TELOMERES
Human telomeres contain an array of tandem DNA repeats. We share the telomeric sequence (TTAGGG)n with all other vertebrates. Human chromosomes end in several kilobases of telomeric repeat DNA. These are oriented so that the guanine (G) rich strand runs out to the 3′ end of the chromosome. Despite their monotonous sequence, telomeres fulfil important functions. First, they hide natural chromosome end from factors acting on DNA termini unlike broken chromosome ends which either get degraded or fuse to other DNA. Telomeres are resistant to exonucleases and ligases. They also escape detection by the DNA damage checkpoints. The termini of natural chromosome ends are probably concealed by a complex of specialized proteins that bind telomeric DNA. Telomere length is maintained by a balance between the telomeres-lengthening process (e.g., telomerase)[1] and the telomeres shortening process (end replication). The inability of the DNA to completely replicate chromosome termini (telomeres) leads to the progressive shortening of chromosomes upon continuous cell division. The shortening can ultimately lead to loss of telomeric function and chromosomal destabilization. A DNA polymerase called telomerase is required to overcome the end replication.
TELOMERASE
Human telomerase is a ribonucleoprotein (RNP) composed of an essential RNA and a few proteins. It synthesizes the G-rich tandem repeats that comprise telomeres [(TTAGGG)150-2000 in humans] using a template on the RNA that is complementary to the telomeric repeat. By adding hexameric (TTAGGG) repeats to the telomeric ends of the chromosomes, the continued erosion of telomeres is compensated. The enzyme is expressed in embryonic cell and in adult male germ line cells[2], but is undetectable in normal somatic cells except for proliferative cells of renewable tissues (e.g. haemopoetic stem cells and activated lymphocytes, basal cells of the epidermis and intestinal crypt cells). In normal somatic cells, progressive shortening of telomere leads to a limited replicative capacity. Recently more direct evidence has been found in the role of telomere shortening in aging[3].
TELOMERIC PROTEINS
Telomeres are essential for the maintenance of chromosomes. Another group of important regulators for telomere function is the telomere binding proteins[4]. They were originally described as proteins, binding specifically to telomere DNA (for example, to the hexameric repeat).
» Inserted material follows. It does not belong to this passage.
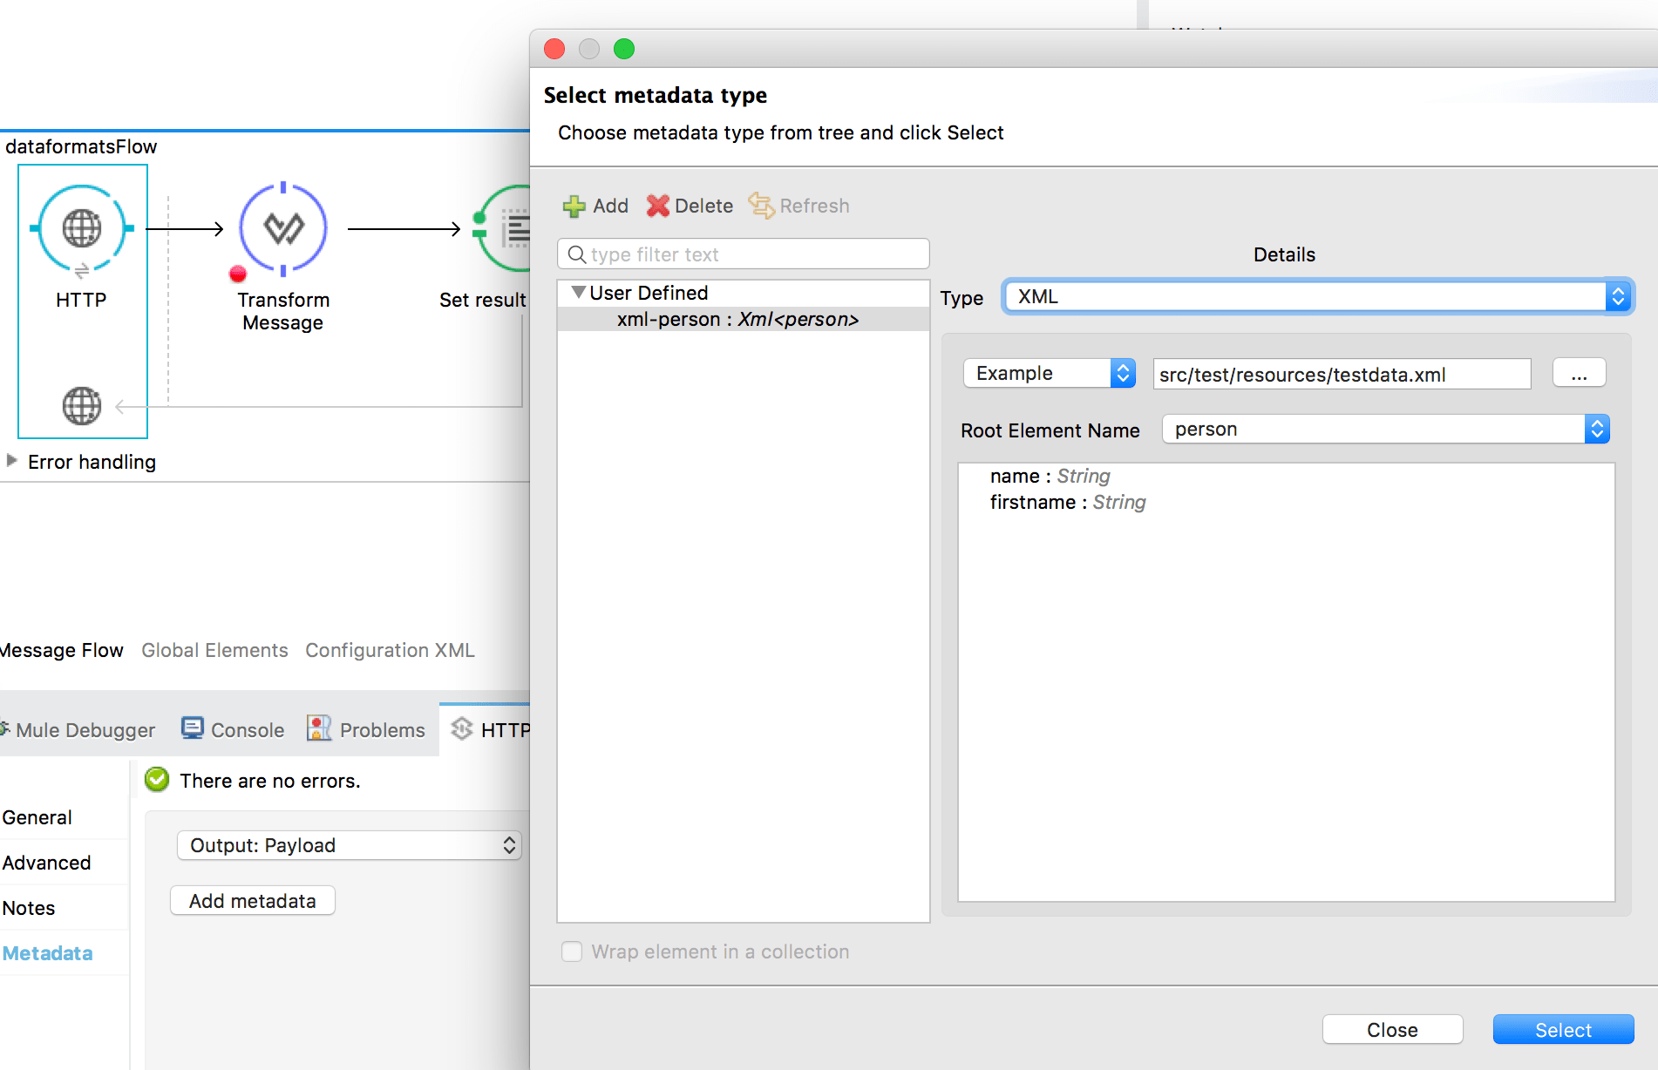Expand the Error handling section
The width and height of the screenshot is (1658, 1070).
tap(12, 461)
The RAP 1 protein in budding yeasts and the TRF1 protein in mammalian cells are examples of this class of proteins[5]. Another type of proteins interacts with the telomere DNA-binding-protein/protein- interactions and comprises a large functional chromosome domain called the "telosome"[6]. Examples are the SIR 3/SIR 4 proteins and the RIF 1 protein in saccharomyces cerevisiae[6]. These proteins associate with the RAP 1 telomere DNA binding protein and function to establish telomere silencing effect and regulate telomere length respectively. Some of these proteins negatively regulate telomere length, probably by inhibiting telomerase activity[7]. Therefore, the length and function of telomere are not determined simply by the balance between the total number of cell divisions and telomerase activity.
TELOMERASE IN MALIGNANCY
While all of the steps leading to cancer are still unknown, progression to a cancerous state does require the accumulation of a series of genetic alterations similar to those found in the in vitro models of carcinogenesis. For instance, hyperproliferation occurs due to the failure to respond to growth inhibitory signals and the functions allowing cells to divide in the absence of specific growth stimulatory signals. Additional mutations must take place for cell to progress to invasive and then metastatic states. To the extent that each of these conditions represents a mutational event, a clonal expansion of the cell is required for the occurrence of mutation. Some of these changes involve recessive events where an initial clonal expansion of cell containing the original mutation must be followed by a second clonal expansion with the remaining wild type allele eliminated. If this series of events require a greater number of cell divisions than permitted for normal cells, potential tumor cells must incorporate a mechanism to overcome this limitation. It appears that in many cases, the reactivation of telomerase serves this purpose, yet it may not be the only mechanism. The presence of telomerase activity only indicates that the cell has the ability to inactivate the telomeric "clock" that limits the proliferative capacity of normal somatic cells[8]. The presence of telomerase activity in a cell implies very little about malignancy, but only reflects its potentially immortal state. Cell immortality only gives the cells the proliferative capacity to accumulate the necessary mutations to become malignant. As cancer is diverse, some tumors may need only a few mutations in order to become malignant and may not exhaust the normal limits of proliferation before they cause disease. These types of cancer would be expected to be both immortal and negative for telomerase activity. As proliferative limits can be exceeded at any time during cancer progression, the reactivation of telomerase would be expected to occur early in tumors arising from cells near the limits of their proliferative capacity and late in tumors arising from cells with long telomeres. In some cases of tumors arising from telomerase positive stem cells, the initiating cells may already be competent to be immortal.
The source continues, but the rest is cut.